You worst case have to go through the entire list every single time you want to see if a certificate is still valid. This list over time can become too long for a cryptosystem to quickly process and respond, ensuring that performance for a system authenticating through it massively degrades.
Defenders frequently rely only on expiry dates for quasi-security, yielding an advantage to adversaries that can use this knowledge to prepare targeted attacks to steal and use valid creds.
TL;DR
CRL performance issues are solvable. But they’re not easy.
One of the reasons why HashiCorp Vault Enterprise is the de facto standard today for enterprise PKI (and really why Secrets Management became a thing) was because of the massive amount of work invested in the PKI Secrets Engine to enable the creation of short lived, dynamic X509 credentials.
Still, even Vault is likely not prepared for the combinatorial explosion of short lived credentials coming with MCP and A2A. Nor are replacement protocols attempting to improve the performance of CRLs like OCSP.

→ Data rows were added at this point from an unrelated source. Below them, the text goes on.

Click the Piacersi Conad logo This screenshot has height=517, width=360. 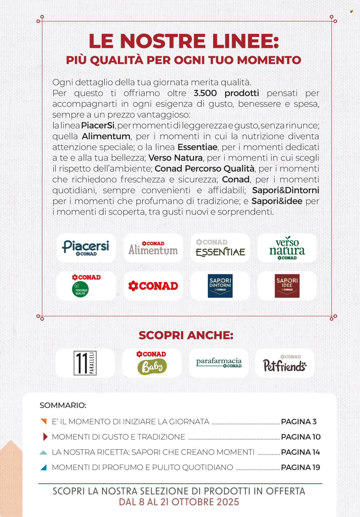point(86,248)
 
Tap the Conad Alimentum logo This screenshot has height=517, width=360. point(153,248)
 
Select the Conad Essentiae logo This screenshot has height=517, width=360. point(220,248)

If a majority of human beings are enabling agents to authenticate with their entitlements dozens or hundreds of times a day, ensuring these credentials are all ephemeral is likely a multi-billion dollar technical challenge that necessitates a new generational advancement in Secrets Management technology.
Failure to make these credentials properly ephemeral means that adversaries don’t have to hack Certificate Authorities protecting secrets like long-lived, non-revoked certificates.
The sheer volume of MCP and A2A transactions will statistically yield some mismanaged certificates, ensuring an adversary can exploit what remains the most common mechanism for data breaches and cyberattacks: a stolen credential.